REQUIRED ACTION A: Print the passage on the Jan. 6 commission word for word, starting with "And so, as early" and going on through "it all Wednesday.".
REQUIRED ACTION B:
Answer these questions from the passage on the Jan. 6 commission:
(i) Which Politico reporter reported the minority leader's warning about the party's midterm election message?
(ii) According to CNN, what did McConnell ask certain Republican senators to do when voting on the commission bill?
(iii) Which senator, per the Washington Post excerpt, "pretty much said it all Wednesday"?

The Senate minority leader told Republican colleagues that they should oppose the creation of a Jan. 6 commission, no matter how it is structured, because it “could hurt the party’s midterm election message,” as Politico’s Burgess Everett reported.

And so, as early as Thursday, McConnell will use the filibuster to thwart a bipartisan effort to prevent further attacks on the U.S. government by domestic terrorists — because he thinks it’s good politics for Republicans.

 CNN adds, Senate Minority Leader Mitch McConnell has reached out to certain Republican Senators and asked them to vote against the January 6 commission bill as “a personal favor.”

Aaron Blake at the Washington Post writes, The great capitulation on the Jan. 6 commission:

In case there was any doubt about the fate of the bipartisan proposal for a Jan. 6 commission, Sen. Mitt Romney (R-Utah) pretty much said it all Wednesday.

DATA TO EXAMINE:

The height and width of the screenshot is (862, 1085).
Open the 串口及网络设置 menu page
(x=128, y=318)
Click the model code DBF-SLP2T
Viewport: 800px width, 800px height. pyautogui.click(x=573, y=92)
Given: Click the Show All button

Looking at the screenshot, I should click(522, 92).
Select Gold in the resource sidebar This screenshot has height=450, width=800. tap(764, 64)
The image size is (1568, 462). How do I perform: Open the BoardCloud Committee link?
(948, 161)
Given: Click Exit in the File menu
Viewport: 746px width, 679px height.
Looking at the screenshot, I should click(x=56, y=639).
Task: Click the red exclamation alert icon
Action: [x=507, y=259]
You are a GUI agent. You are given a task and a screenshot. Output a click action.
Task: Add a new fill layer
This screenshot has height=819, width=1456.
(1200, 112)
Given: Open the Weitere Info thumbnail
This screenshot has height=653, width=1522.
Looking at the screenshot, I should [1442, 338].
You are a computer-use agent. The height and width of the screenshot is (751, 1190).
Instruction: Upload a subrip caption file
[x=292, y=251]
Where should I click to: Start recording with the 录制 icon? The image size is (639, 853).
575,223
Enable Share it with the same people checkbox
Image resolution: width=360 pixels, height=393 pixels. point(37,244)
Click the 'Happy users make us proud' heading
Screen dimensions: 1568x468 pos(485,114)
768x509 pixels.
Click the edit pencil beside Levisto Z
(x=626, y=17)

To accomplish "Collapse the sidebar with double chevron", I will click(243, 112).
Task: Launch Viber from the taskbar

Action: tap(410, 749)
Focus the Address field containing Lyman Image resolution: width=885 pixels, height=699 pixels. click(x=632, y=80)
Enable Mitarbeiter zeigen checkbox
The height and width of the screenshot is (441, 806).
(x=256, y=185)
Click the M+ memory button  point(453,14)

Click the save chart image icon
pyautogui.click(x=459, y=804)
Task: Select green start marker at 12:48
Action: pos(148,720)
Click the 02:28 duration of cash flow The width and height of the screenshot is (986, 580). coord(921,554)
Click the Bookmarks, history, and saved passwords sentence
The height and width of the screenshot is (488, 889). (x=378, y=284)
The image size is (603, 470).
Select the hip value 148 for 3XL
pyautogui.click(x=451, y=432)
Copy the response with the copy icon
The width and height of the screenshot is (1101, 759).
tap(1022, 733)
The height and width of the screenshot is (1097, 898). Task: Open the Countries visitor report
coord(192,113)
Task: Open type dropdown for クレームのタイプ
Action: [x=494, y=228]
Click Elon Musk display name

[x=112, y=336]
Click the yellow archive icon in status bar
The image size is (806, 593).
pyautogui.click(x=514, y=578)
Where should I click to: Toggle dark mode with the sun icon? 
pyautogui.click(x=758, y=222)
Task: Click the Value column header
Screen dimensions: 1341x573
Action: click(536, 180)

WORKED SOLUTION A:
And so, as early as Thursday, McConnell will use the filibuster to thwart a bipartisan effort to prevent further attacks on the U.S. government by domestic terrorists — because he thinks it’s good politics for Republicans.

 CNN adds, Senate Minority Leader Mitch McConnell has reached out to certain Republican Senators and asked them to vote against the January 6 commission bill as “a personal favor.”

Aaron Blake at the Washington Post writes, The great capitulation on the Jan. 6 commission:

In case there was any doubt about the fate of the bipartisan proposal for a Jan. 6 commission, Sen. Mitt Romney (R-Utah) pretty much said it all Wednesday.

WORKED SOLUTION B:
(i) Burgess Everett
(ii) Vote against the January 6 commission bill as "a personal favor."
(iii) Sen. Mitt Romney (R-Utah)